Postby tarek » Sun Oct 15, 2017 9:40 pm

It is more difficult to explain the projective plane because it is difficult to visualize as a 3d structure. The difficulty arises from the fact that it extends the ordinary concept of Euclidean plane.

On a Sudoku Anti chess variant the Projective plane is achieved by having a moebius side to side wrap and a moebius up down wrap. Here is how our block of 4 visualization (see the above post) appears:
Continuity_Planes_PP.png
Continuity_Planes_PP.png (98.32 KiB) Viewed 127 times


Here, a king on Square 1 (r1c1) will leap orthogonally to Squares 81 (from 2 directions), 10 & 2. Diagonally it leaps to Squares 80, 11,72 and 1. This means that the King can leap to the same square. This unfortunately means that the King is incompatible with this type of continuity plane puzzles. Other Fairy chess pieces that are not compatible include the Camel (1,3) and Tripper (3,3).
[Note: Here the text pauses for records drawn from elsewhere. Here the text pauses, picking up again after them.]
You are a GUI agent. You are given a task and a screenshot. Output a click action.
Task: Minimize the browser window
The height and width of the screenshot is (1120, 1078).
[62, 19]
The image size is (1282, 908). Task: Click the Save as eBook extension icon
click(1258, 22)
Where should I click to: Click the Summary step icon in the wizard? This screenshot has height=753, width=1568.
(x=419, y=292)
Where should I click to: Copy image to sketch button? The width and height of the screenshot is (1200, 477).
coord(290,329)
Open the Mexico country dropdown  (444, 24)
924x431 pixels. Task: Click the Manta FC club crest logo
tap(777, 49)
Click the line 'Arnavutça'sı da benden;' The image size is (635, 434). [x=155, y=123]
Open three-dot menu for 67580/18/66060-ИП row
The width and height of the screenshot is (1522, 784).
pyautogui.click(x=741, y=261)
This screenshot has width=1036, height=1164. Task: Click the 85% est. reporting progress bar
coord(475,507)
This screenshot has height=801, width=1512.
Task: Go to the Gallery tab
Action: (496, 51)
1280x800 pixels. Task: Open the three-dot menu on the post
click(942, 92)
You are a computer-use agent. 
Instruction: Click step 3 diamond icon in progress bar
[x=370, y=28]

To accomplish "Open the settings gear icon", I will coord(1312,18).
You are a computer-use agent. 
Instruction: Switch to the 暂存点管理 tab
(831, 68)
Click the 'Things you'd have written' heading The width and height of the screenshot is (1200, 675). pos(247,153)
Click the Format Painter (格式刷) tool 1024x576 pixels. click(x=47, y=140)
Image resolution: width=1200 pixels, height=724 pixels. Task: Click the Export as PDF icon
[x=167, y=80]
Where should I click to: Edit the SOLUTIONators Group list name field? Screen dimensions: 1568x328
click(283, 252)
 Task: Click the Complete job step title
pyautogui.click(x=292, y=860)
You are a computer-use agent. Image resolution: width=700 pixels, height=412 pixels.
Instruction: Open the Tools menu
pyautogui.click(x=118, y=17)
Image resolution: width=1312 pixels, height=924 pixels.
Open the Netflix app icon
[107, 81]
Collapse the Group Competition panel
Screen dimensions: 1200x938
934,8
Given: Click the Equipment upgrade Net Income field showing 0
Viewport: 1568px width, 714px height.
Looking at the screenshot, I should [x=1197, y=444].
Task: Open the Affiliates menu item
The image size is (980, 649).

A knight leaping from squar 1 by 2 squares up and 1 square left would land on square 10. This makes the Projective plane challenging to visualize and more challenging to crack in a puzzle.

Also with the block of 4 visualization you can confirm that leaping 9 squares up from square 12 would land on square 16. Leaping 18 squares up from square 12, however, would return to the same square.

Note that the continuity plane rules apply to leaper only not to the Latin Square or Sudoku rules.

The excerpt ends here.